In full and without change, return each entry.
##### Material for this task
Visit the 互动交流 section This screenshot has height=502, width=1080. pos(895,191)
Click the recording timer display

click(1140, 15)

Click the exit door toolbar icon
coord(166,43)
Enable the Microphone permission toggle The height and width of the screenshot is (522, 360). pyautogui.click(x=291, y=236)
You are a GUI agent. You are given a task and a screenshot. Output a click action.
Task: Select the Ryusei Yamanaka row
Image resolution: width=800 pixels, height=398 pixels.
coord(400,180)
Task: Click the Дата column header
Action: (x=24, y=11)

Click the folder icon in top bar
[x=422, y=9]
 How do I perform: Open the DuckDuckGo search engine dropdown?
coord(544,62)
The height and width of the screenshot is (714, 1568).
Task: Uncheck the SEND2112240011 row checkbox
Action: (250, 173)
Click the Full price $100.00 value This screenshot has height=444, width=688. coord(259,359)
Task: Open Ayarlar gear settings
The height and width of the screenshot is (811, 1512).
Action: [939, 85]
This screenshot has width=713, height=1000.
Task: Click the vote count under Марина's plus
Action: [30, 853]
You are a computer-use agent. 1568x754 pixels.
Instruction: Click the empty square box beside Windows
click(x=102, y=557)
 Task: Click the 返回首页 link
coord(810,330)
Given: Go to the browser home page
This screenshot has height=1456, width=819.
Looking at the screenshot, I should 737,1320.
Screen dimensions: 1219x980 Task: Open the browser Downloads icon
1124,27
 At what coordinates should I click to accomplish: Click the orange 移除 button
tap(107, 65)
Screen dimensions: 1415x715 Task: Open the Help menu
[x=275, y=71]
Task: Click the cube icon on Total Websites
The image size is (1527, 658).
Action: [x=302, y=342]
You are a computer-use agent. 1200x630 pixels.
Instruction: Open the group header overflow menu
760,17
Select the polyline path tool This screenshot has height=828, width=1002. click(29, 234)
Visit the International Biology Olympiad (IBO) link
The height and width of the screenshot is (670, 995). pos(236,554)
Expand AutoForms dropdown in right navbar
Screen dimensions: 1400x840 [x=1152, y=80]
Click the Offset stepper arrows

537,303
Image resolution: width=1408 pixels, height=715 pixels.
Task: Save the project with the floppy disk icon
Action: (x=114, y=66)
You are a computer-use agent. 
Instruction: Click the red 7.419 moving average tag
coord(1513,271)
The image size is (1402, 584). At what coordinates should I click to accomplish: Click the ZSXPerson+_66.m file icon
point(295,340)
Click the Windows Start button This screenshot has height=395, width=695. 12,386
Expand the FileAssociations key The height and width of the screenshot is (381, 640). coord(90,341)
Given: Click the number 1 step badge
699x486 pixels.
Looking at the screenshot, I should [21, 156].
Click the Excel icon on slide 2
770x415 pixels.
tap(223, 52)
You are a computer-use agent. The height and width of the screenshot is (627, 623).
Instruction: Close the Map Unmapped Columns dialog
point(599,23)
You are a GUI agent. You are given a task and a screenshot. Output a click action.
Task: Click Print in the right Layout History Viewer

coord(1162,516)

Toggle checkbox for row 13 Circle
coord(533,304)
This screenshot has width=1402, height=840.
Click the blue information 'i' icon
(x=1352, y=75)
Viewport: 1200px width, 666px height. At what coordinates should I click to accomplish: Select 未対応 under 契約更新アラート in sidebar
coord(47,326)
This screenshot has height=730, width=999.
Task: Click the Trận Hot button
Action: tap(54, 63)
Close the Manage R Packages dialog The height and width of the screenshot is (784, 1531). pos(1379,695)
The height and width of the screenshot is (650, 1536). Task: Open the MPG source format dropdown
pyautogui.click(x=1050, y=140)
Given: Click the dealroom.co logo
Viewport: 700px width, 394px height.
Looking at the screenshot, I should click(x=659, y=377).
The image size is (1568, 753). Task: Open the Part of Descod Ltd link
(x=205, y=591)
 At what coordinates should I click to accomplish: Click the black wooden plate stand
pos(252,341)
##########
## Output below:
Visit the 互动交流 section This screenshot has height=502, width=1080. pos(895,191)
Click the recording timer display

click(1140, 15)

Click the exit door toolbar icon
coord(166,43)
Enable the Microphone permission toggle The height and width of the screenshot is (522, 360). pyautogui.click(x=291, y=236)
You are a GUI agent. You are given a task and a screenshot. Output a click action.
Task: Select the Ryusei Yamanaka row
Image resolution: width=800 pixels, height=398 pixels.
coord(400,180)
Task: Click the Дата column header
Action: (x=24, y=11)

Click the folder icon in top bar
[x=422, y=9]
 How do I perform: Open the DuckDuckGo search engine dropdown?
coord(544,62)
The height and width of the screenshot is (714, 1568).
Task: Uncheck the SEND2112240011 row checkbox
Action: (250, 173)
Click the Full price $100.00 value This screenshot has height=444, width=688. coord(259,359)
Task: Open Ayarlar gear settings
The height and width of the screenshot is (811, 1512).
Action: [939, 85]
This screenshot has width=713, height=1000.
Task: Click the vote count under Марина's plus
Action: [30, 853]
You are a computer-use agent. 1568x754 pixels.
Instruction: Click the empty square box beside Windows
click(x=102, y=557)
 Task: Click the 返回首页 link
coord(810,330)
Given: Go to the browser home page
This screenshot has height=1456, width=819.
Looking at the screenshot, I should 737,1320.
Screen dimensions: 1219x980 Task: Open the browser Downloads icon
1124,27
 At what coordinates should I click to accomplish: Click the orange 移除 button
tap(107, 65)
Screen dimensions: 1415x715 Task: Open the Help menu
[x=275, y=71]
Task: Click the cube icon on Total Websites
The image size is (1527, 658).
Action: [x=302, y=342]
You are a computer-use agent. 1200x630 pixels.
Instruction: Open the group header overflow menu
760,17
Select the polyline path tool This screenshot has height=828, width=1002. click(29, 234)
Visit the International Biology Olympiad (IBO) link
The height and width of the screenshot is (670, 995). pos(236,554)
Expand AutoForms dropdown in right navbar
Screen dimensions: 1400x840 [x=1152, y=80]
Click the Offset stepper arrows

537,303
Image resolution: width=1408 pixels, height=715 pixels.
Task: Save the project with the floppy disk icon
Action: (x=114, y=66)
You are a computer-use agent. 
Instruction: Click the red 7.419 moving average tag
coord(1513,271)
The image size is (1402, 584). At what coordinates should I click to accomplish: Click the ZSXPerson+_66.m file icon
point(295,340)
Click the Windows Start button This screenshot has height=395, width=695. 12,386
Expand the FileAssociations key The height and width of the screenshot is (381, 640). coord(90,341)
Given: Click the number 1 step badge
699x486 pixels.
Looking at the screenshot, I should [21, 156].
Click the Excel icon on slide 2
770x415 pixels.
tap(223, 52)
You are a computer-use agent. The height and width of the screenshot is (627, 623).
Instruction: Close the Map Unmapped Columns dialog
point(599,23)
You are a GUI agent. You are given a task and a screenshot. Output a click action.
Task: Click Print in the right Layout History Viewer

coord(1162,516)

Toggle checkbox for row 13 Circle
coord(533,304)
This screenshot has width=1402, height=840.
Click the blue information 'i' icon
(x=1352, y=75)
Viewport: 1200px width, 666px height. At what coordinates should I click to accomplish: Select 未対応 under 契約更新アラート in sidebar
coord(47,326)
This screenshot has height=730, width=999.
Task: Click the Trận Hot button
Action: tap(54, 63)
Close the Manage R Packages dialog The height and width of the screenshot is (784, 1531). pos(1379,695)
The height and width of the screenshot is (650, 1536). Task: Open the MPG source format dropdown
pyautogui.click(x=1050, y=140)
Given: Click the dealroom.co logo
Viewport: 700px width, 394px height.
Looking at the screenshot, I should click(x=659, y=377).
The image size is (1568, 753). Task: Open the Part of Descod Ltd link
(x=205, y=591)
 At what coordinates should I click to accomplish: Click the black wooden plate stand
pos(252,341)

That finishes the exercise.